The substantial changes in real estate stocks, on the one hand, are related to the factors of technological rebound, and there is a greater demand for valuation repair; on the other hand, there may be good news leaked in advance. 16 measures of financial support were introduced last weekend, which has brought positive policy and environmental support to the stable development of the real estate market.
With the introduction of a series of policies and measures, there are signs of policy bottoming out in the real estate sector, and there are also a number of prescient funds entering the market, combined with the huge decline of real estate stocks in the early stage. this round of rebound in real estate stocks should not end easily, but to return to a bull market, I am afraid it is not easy.
Companies like Vanke A, Poly Development and Metro Holdings have not stepped on the three red lines. This means that after the introduction of the "16 articles", these companies are expected to gain more initiative by virtue of more sound financial affairs, especially in mergers and acquisitions of troubled real estate enterprises.

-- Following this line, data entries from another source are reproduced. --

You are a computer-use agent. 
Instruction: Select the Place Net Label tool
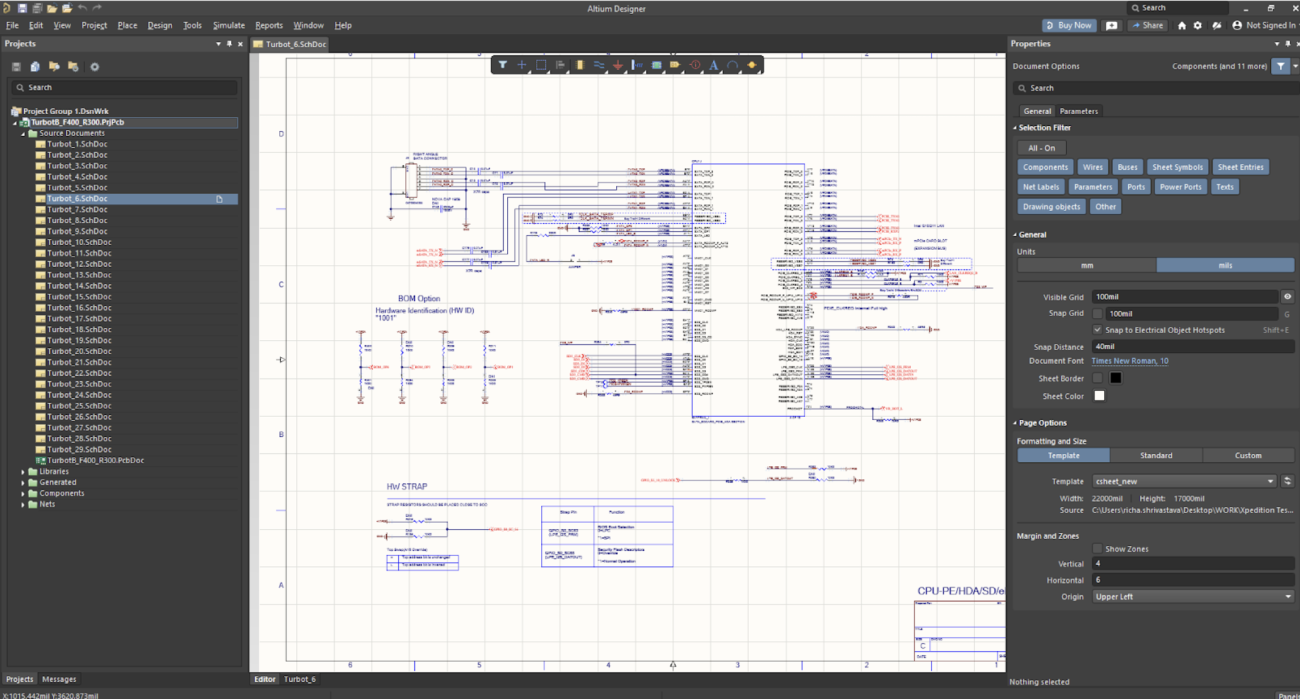[x=637, y=64]
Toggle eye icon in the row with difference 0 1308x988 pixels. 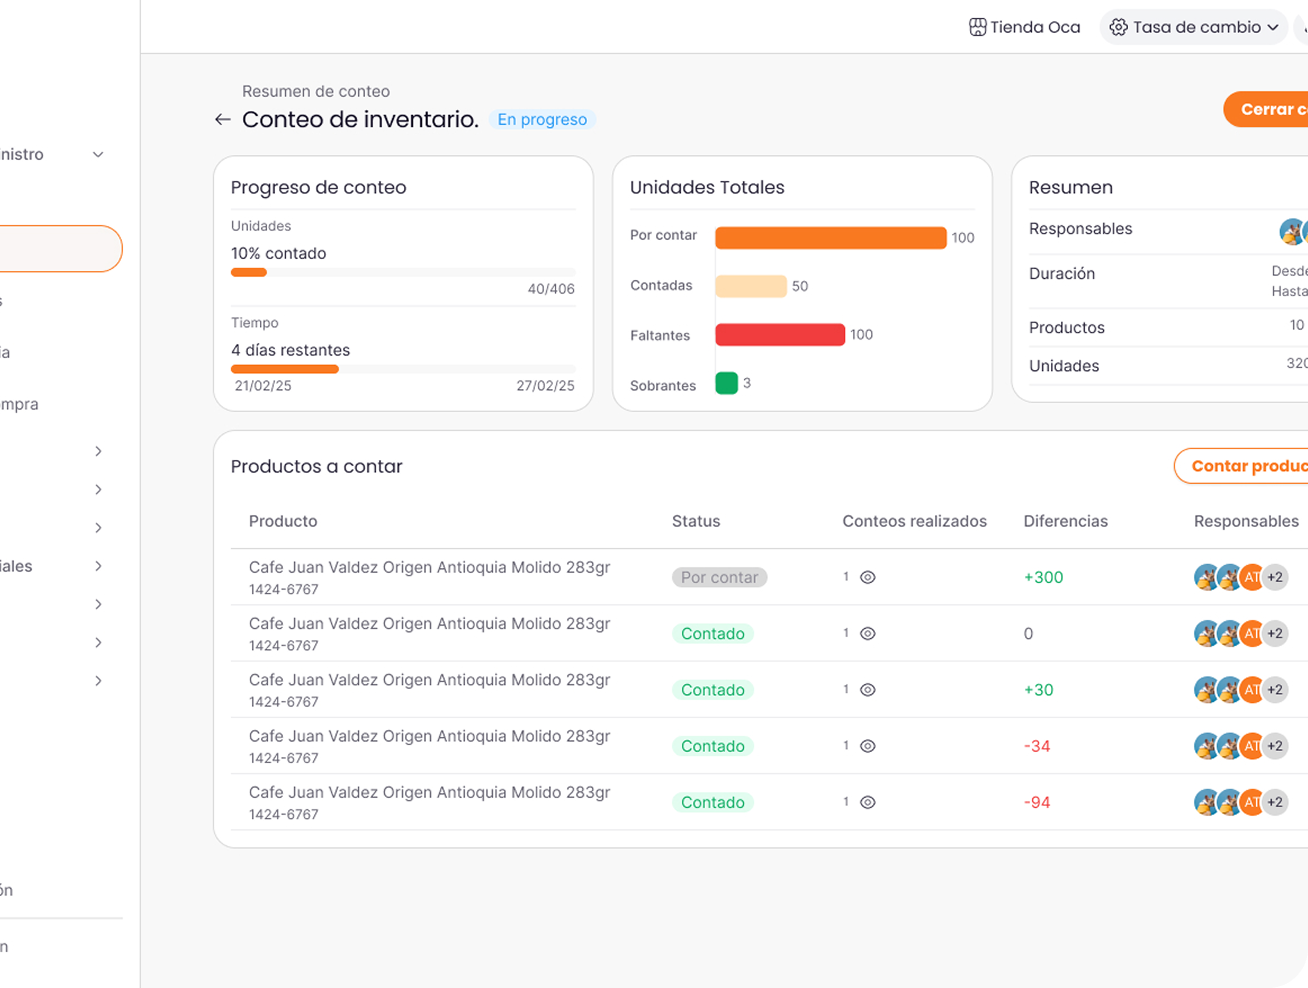[x=868, y=634]
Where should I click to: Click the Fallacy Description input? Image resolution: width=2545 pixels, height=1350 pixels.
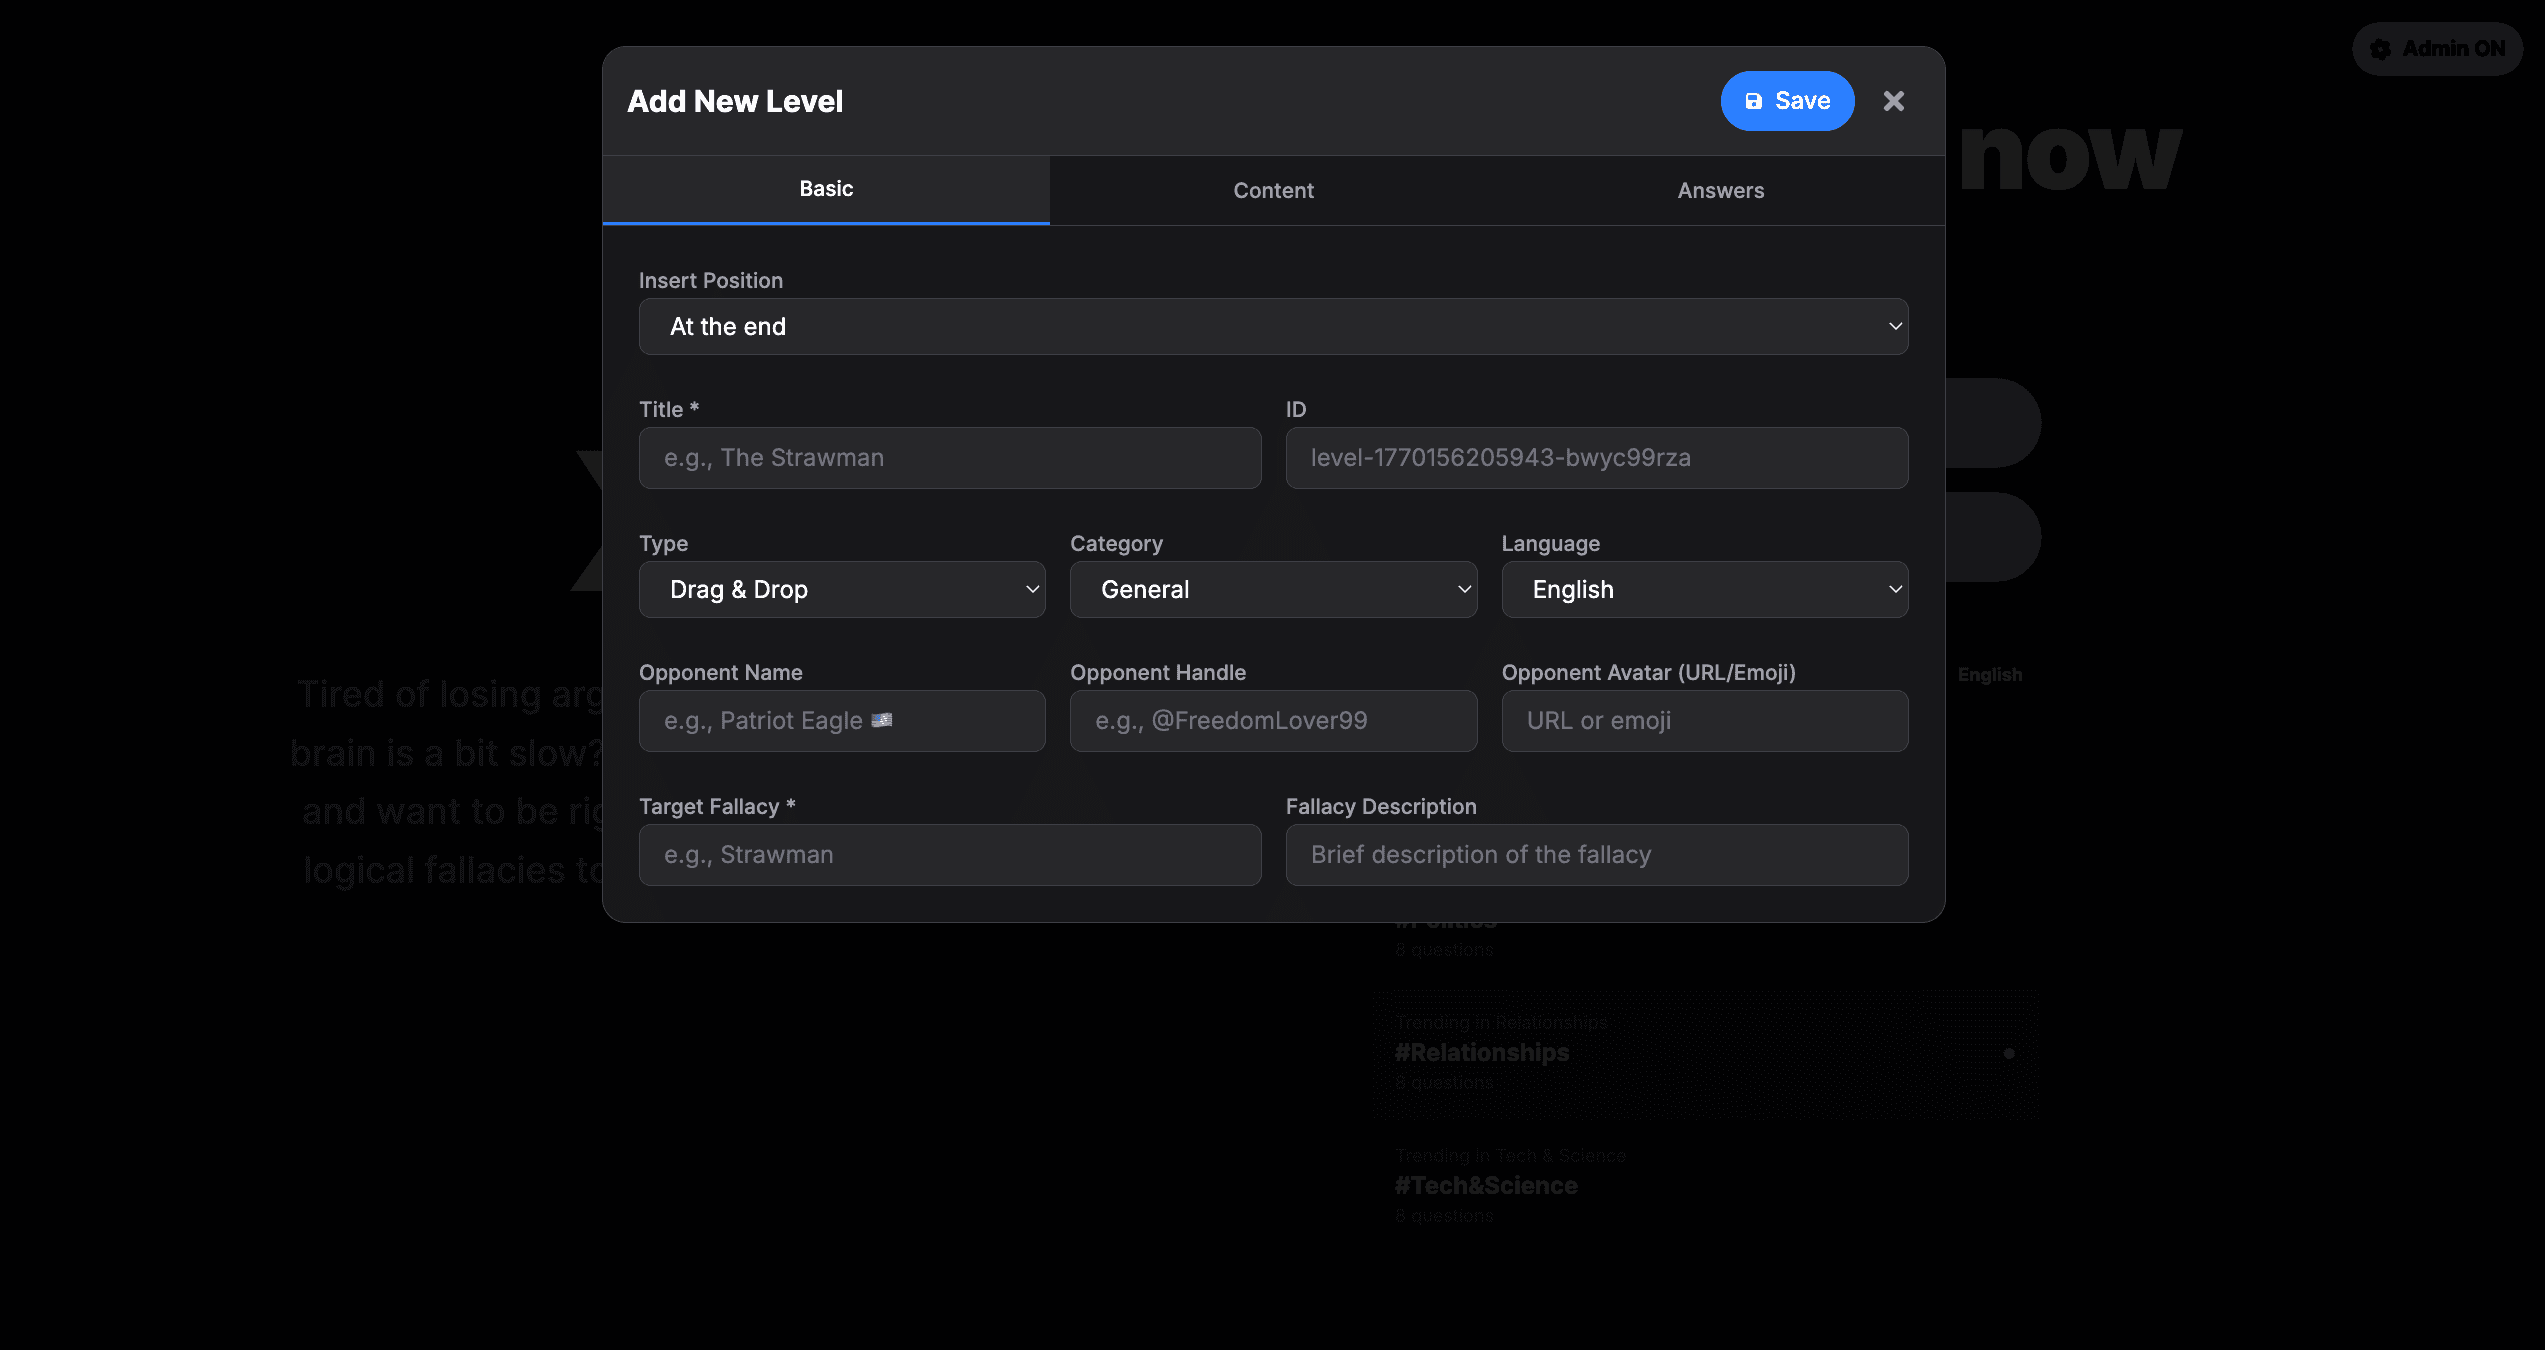coord(1596,855)
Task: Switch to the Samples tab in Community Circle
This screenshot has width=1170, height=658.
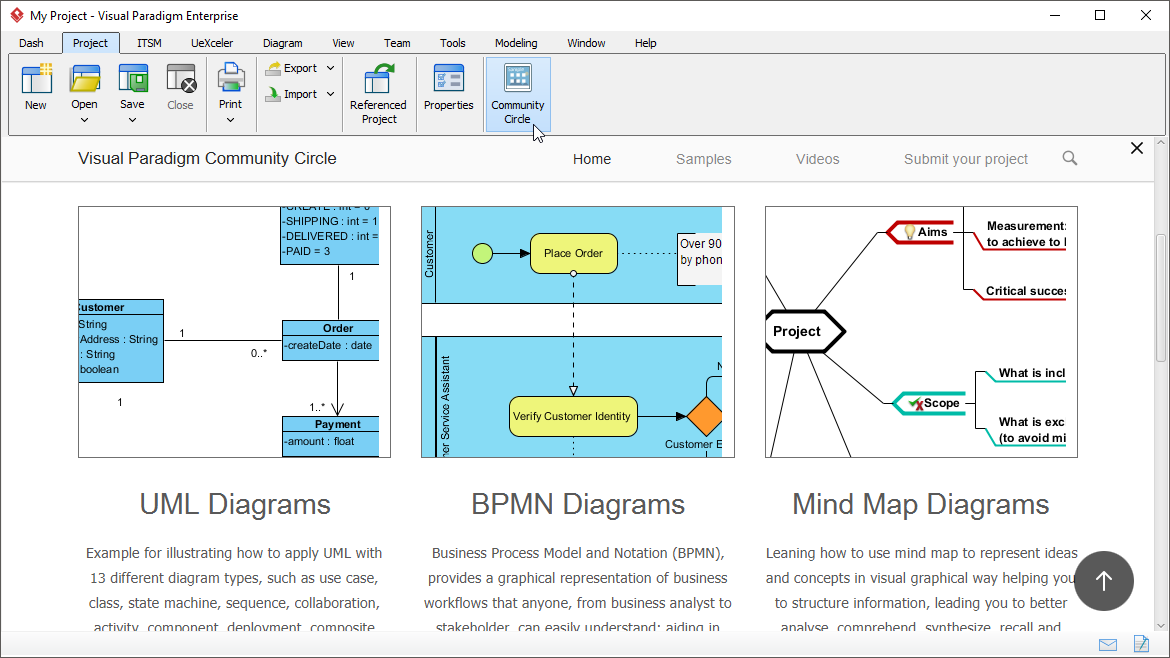Action: [703, 158]
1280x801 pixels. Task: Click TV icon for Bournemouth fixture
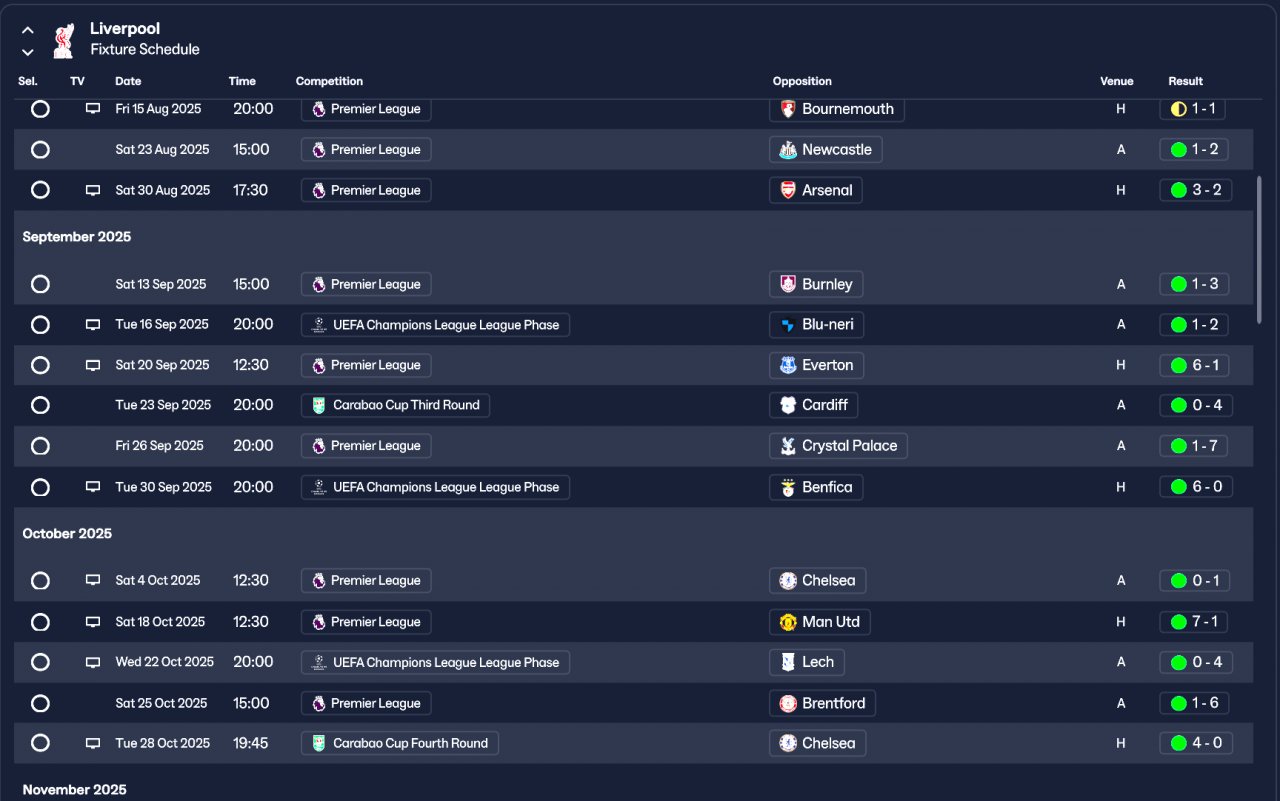(x=93, y=109)
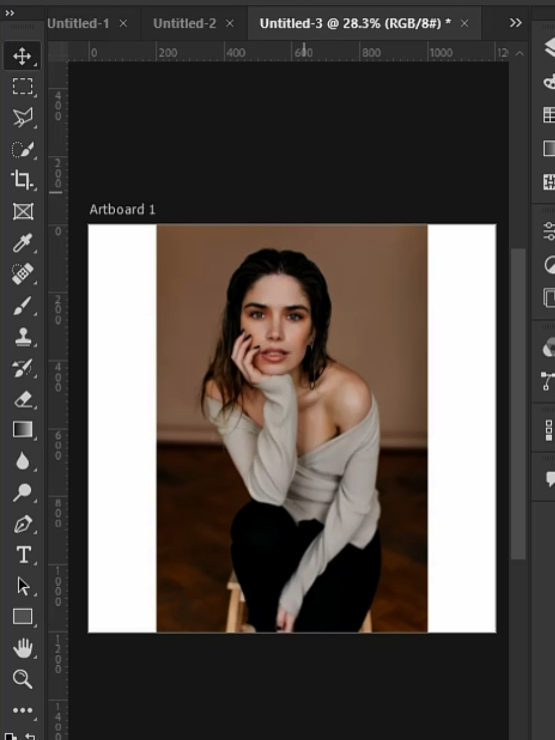
Task: Select the Clone Stamp tool
Action: [22, 336]
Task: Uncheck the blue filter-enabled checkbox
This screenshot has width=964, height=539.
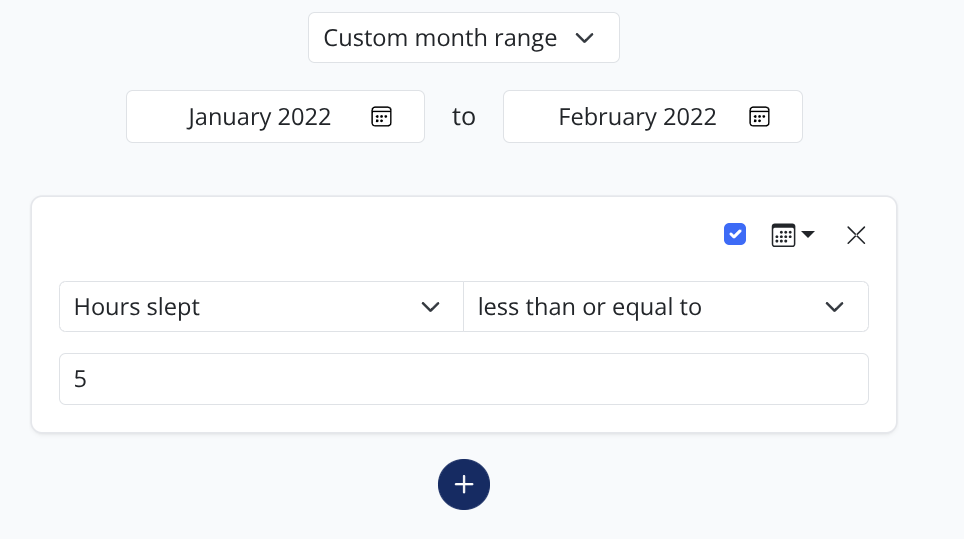Action: click(x=735, y=234)
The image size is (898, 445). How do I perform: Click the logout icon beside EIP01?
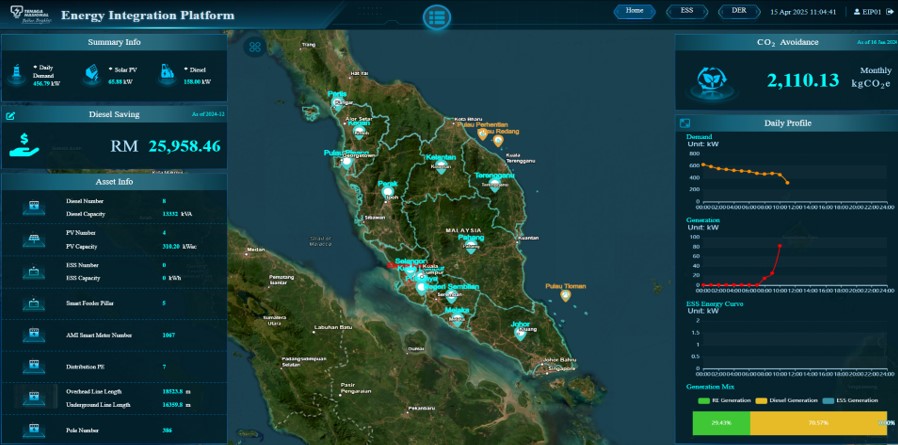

In other words, in the trough of real estate, high-quality companies are expected to further improve their market share!
Finally, a brief talk about "Baojiaolou". In terms of Baojiaolou, "support policy banks to provide 'Baojiaolou' special loans, and encourage financial institutions to provide supporting financing support". However, in the past year, for home buyers, they are increasingly inclined to buy large developers with stronger financial strength, or simply buy existing or quasi-existing housing instead of short-term housing.
In a word, the real estate industry is no longer a "comprehensive prosperity", but an era of differentiation!
The hot topic of real estate stocks
Write at the end
After understanding the main policies of stabilizing the property market, what thoughts and gains do we have? Are you also interested in the logic of recent hot spots and opportunities? Welcome to leave a message in the comments area.
references
China Post Securities Real Estate Industry Weekly report 2022.11.05-2022.11.11
Ren Zeping | it's time to stabilize the property market.